The required response is the number of lines in the entries that include the word "Donate", with nothing added.

(Information supplied begins)

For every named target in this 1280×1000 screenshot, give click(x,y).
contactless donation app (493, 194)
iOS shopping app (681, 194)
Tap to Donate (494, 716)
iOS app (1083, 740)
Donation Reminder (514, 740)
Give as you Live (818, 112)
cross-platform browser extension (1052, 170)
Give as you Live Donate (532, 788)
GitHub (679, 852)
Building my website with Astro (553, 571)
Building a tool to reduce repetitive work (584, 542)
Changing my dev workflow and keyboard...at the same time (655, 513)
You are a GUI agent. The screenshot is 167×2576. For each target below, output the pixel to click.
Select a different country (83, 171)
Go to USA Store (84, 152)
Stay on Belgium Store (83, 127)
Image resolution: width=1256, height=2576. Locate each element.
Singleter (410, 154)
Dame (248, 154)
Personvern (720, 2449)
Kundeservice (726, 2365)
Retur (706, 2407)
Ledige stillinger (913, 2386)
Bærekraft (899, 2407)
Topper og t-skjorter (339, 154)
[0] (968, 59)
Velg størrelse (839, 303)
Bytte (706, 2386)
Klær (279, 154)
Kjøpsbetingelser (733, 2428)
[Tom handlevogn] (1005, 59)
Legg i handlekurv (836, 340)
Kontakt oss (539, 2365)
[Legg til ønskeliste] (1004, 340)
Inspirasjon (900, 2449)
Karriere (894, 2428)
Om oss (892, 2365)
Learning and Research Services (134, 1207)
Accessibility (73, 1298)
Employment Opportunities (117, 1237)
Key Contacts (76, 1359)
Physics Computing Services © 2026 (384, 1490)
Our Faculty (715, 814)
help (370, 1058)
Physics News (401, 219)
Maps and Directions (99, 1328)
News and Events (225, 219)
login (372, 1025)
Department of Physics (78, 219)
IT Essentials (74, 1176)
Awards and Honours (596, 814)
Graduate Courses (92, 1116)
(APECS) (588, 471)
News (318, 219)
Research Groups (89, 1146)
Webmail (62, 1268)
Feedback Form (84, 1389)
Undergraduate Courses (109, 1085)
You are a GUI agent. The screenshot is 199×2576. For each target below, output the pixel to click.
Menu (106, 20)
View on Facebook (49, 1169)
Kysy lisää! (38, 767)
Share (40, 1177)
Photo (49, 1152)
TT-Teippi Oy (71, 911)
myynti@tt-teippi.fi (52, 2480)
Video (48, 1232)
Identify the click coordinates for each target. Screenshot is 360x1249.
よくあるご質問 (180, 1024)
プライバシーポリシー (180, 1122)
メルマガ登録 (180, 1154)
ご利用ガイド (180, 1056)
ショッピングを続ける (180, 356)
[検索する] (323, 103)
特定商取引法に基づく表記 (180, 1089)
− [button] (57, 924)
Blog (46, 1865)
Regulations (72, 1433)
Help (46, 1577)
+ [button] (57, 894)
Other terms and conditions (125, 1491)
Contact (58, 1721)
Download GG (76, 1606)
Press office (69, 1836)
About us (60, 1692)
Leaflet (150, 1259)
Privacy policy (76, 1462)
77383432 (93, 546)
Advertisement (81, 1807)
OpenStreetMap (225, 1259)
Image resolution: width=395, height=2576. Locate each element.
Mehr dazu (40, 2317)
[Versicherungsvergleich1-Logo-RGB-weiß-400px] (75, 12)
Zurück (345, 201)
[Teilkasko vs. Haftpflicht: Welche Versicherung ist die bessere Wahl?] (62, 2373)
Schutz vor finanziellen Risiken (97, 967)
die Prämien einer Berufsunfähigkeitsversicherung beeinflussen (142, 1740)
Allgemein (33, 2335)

(Information supplied ends)

** Exercise answer **
2